#### Work to do
[a] Using the case excerpt below, explain in one to three sentences why the guard opened the manila envelope.
[b] Please reproduce word for word everything in the case excerpt below from "We conclude the" down to "for the guard.".
[c] Answer these questions from the case excerpt below:
(i) What was the length of the defendant's probation?
(ii) What did the defendant do after being told his hand luggage would have to be hand searched?
(iii) What was inside the manila envelope?

#### Passage to read
** START **
The PEOPLE of the State of California, Plaintiff and Respondent, v. Marlan Ray HEFTY, Defendant and Appellant.
During a routine airport security search, a quantity of cocaine was discovered in defendant's hand luggage. Following denial of a motion to suppress the evidence (Pen.Code, § 1538.5), defendant was convicted upon a negotiated plea of guilty to possession of cocaine (Health & Saf. Code, § 11351), and placed on four years' probation.
We conclude the motion was properly denied. In the airport security area, defendant was advised that his hand luggage, too large for the X-ray machines, would have to be hand searched. Defendant did not verbally respond but unlocked the suitcase for the guard.
During the search, the guard, Linda McVey, removed a manila envelope from the pocket of a pair of pants. She asked defendant what the envelope contained, to which defendant responded, “letters.” because the contents “Definitely did not feel like letters,” McVey opened the envelope to look for dangerous objects. Inside was another envelope containing two plastic baggies with white powder. McVey advised a deputy sheriff, standing nearby, that the envelope possibly contained cocaine. Shortly thereafter, defendant was arrested for cocaine possession.
** END **
#### Given information
** START **
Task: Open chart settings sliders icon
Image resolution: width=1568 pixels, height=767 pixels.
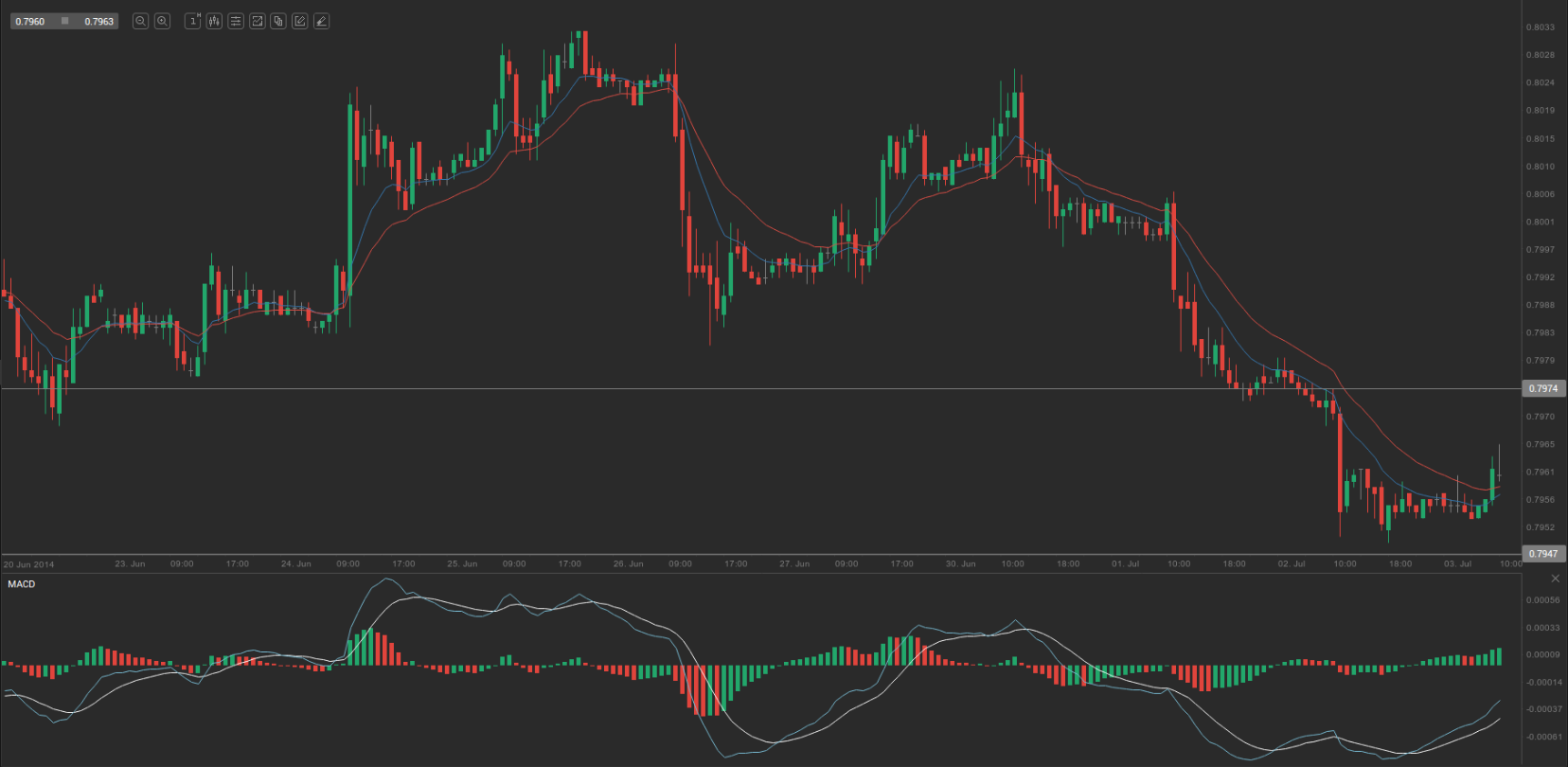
** END **
#### Final results
[a] The guard opened the envelope because its contents definitely did not feel like letters, which is what the defendant had said it held. She opened it to look for dangerous objects.

[b]
We conclude the motion was properly denied. In the airport security area, defendant was advised that his hand luggage, too large for the X-ray machines, would have to be hand searched. Defendant did not verbally respond but unlocked the suitcase for the guard.

[c]
(i) Four years.
(ii) He did not respond verbally but unlocked the suitcase for the guard.
(iii) Another envelope containing two plastic baggies with white powder.